The holiday shopping season brings an annual gift to retailers – a surge in retail sales. On average, holiday sales represent 20% of annual sales across most industries, according to the National Retail Federation. In some industries, this figure rises to 30% or more.
During this period, retailers see their web traffic surge and planning for such spikes requires heavy planning code freezes, for example, adding hardware and 24/7 coverage, among other methods. However, many retailers have been adopting Composable Commerce instead to counter the surge in website traffic, increase inventory visibility and build a more resilient e-commerce system.
What is Composable Commerce?
Composable Commerce is about selecting and assembling best-of-breed solutions to satisfy a customer's distinct needs. Instead of using a one-size-fits-all legacy approach, composable commerce leverages technologies like the ones in the MACH Alliance to adapt to the ever-changing market dynamics of today and tomorrow. MACH stands for:
Microservices: Individual pieces of business functionality that are independently developed, deployed, and managed.
API-first: All functionality is exposed through an API.
Cloud-native SaaS: This leverages the cloud beyond storage and hosting, including elastic scaling and automatic updating.
Headless: Front-end presentation is decoupled from back-end logic and channel, programming language, and is framework agnostic.
What are the key benefits of composable commerce over traditional e-commerce approaches?
Many of the benefits of composable commerce are closely aligned to the technical benefits we'd see more broadly of a modular architecture, in particular, the flexibility to adapt quickly.
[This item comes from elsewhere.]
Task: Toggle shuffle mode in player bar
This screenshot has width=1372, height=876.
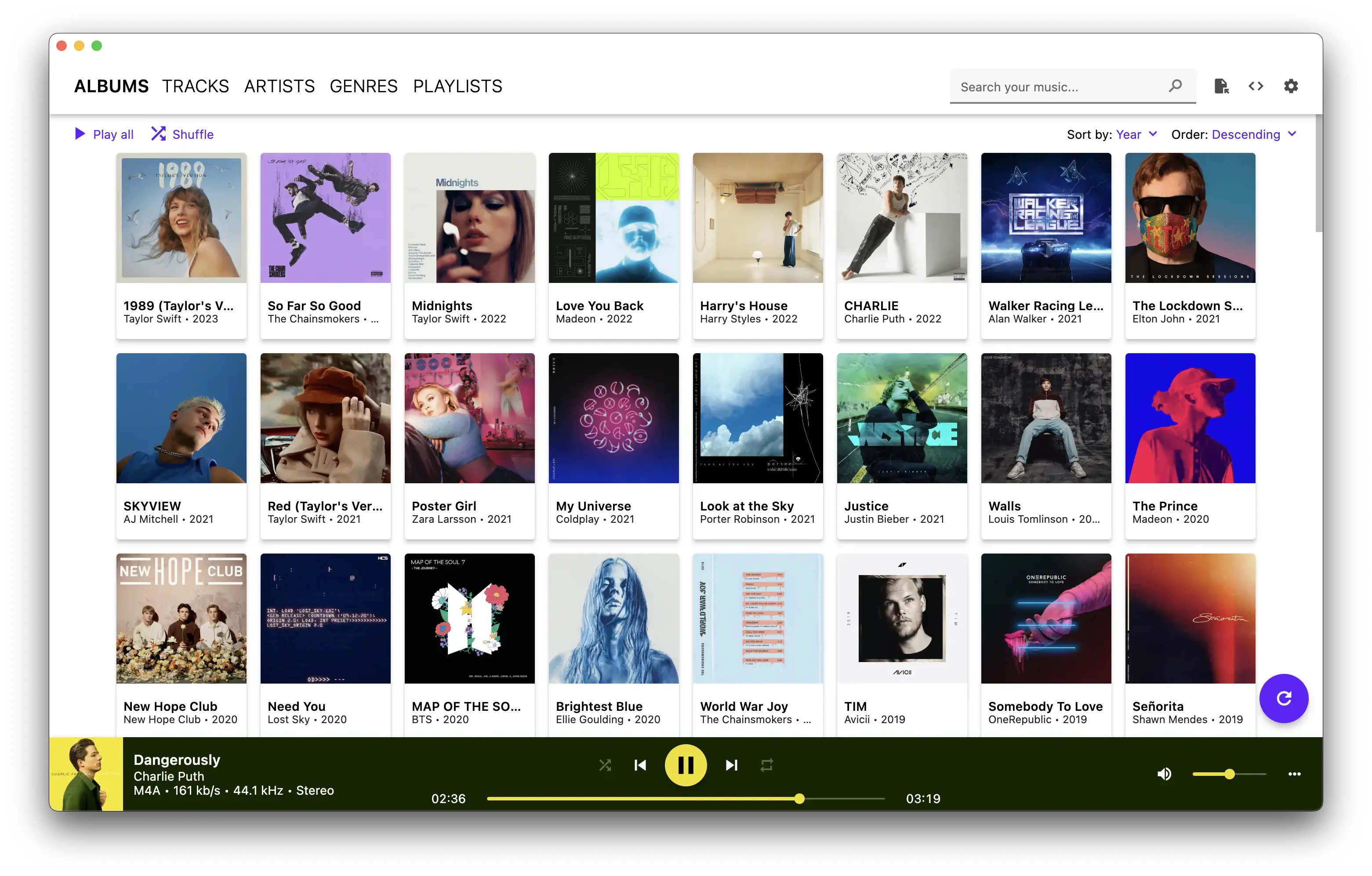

Not all parts of a solution will need to evolve at the same rate, as retailers will not necessarily be innovating in all areas at once. Composable commerce enables this flexibility while ensuring faster development and deployment.
This agility is a huge advantage in the modern marketplace, where businesses need to be able to adapt to emerging trends fast. Making modifications to a traditional commerce platform can take weeks if not months and can incur a huge IT bill, especially if development responsibilities are outsourced. A headless commerce platform allows businesses to oversee change implementation in-house, and changes are far quicker to implement. Enabling retailers to evolve gracefully as customer needs change, composable commerce moves away from a build-everything-yourself model, favouring leveraging and reusing existing solutions to maximise economies of scale.
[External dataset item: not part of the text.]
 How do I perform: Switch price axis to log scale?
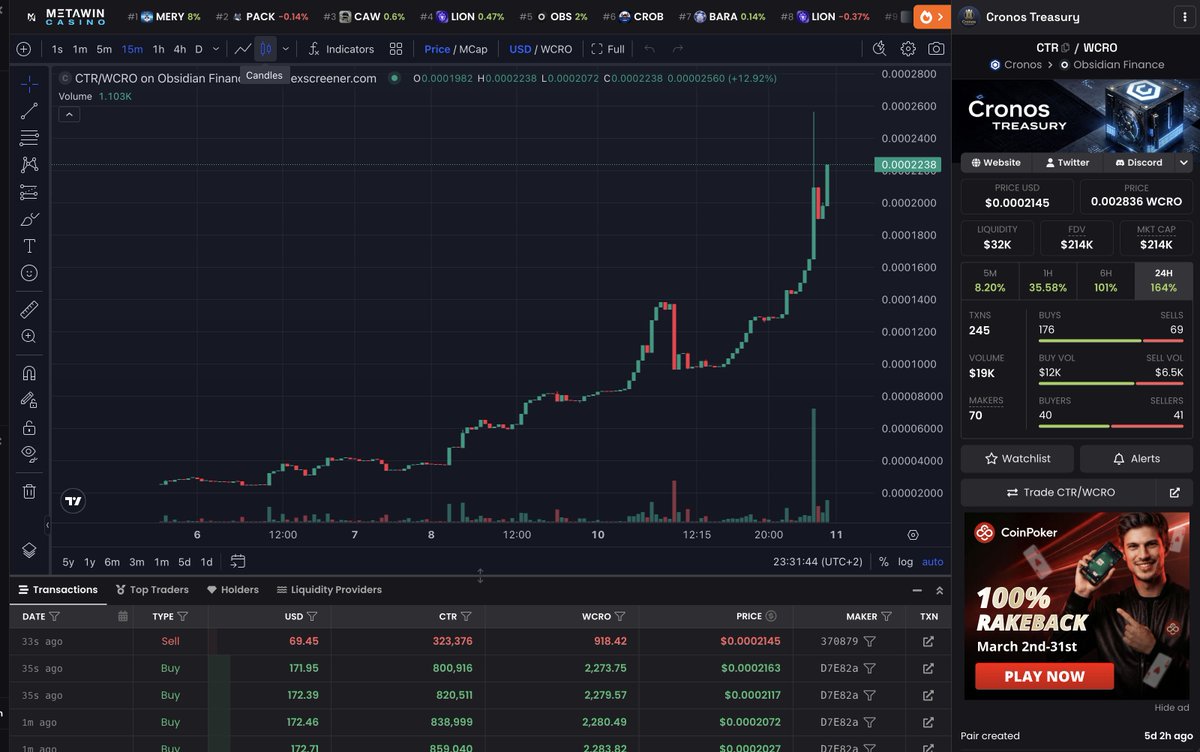(x=908, y=562)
How does composable commerce make peaks in trading easier and more reliable?
Composable commerce allows for a tailored solution to be optimised for customers' specific requirements. Like any successful integration, this solution can be more than the sum of its parts and avoids the inherent trade-offs of a unified platform.
Components or services in the solution can be scaled independently, which is a factor in achieving greater overall resilience. Composable commerce solutions tend to exhibit better evolutionary characteristics as components and services can be added, replaced or updated as needed without requiring significant modifications to the back-end architecture.
How to get started
The first step for organisations looking to get started with Composable Commerce is to establish their 'why?'. Consider: What business factors are driving your change in technology strategy? What Customer Experience outcomes are you looking for? Having a clear understanding of incentives and goals will make it easier to select the right solution for you.
One huge difference between a unified platform and a composable platform is that integration plays a key role. I would advise looking at the quality or the likely indicators of quality integration. Reviewing the API documentation, SDKs, and overall developer experience that the composable product has will be a leading indicator of how much pain or lack of you will see when the integration starts.
Composable Commerce is often talked about in technical terms, but as an effective technology strategy, it doesn't live in a vacuum. Rather, it's meant to amplify the business strategy. Understanding these goals will make it easier to guide decision-making and convince non-technical stakeholders of the benefits, especially if you have a clear idea of how these technical changes will map to company KPIs.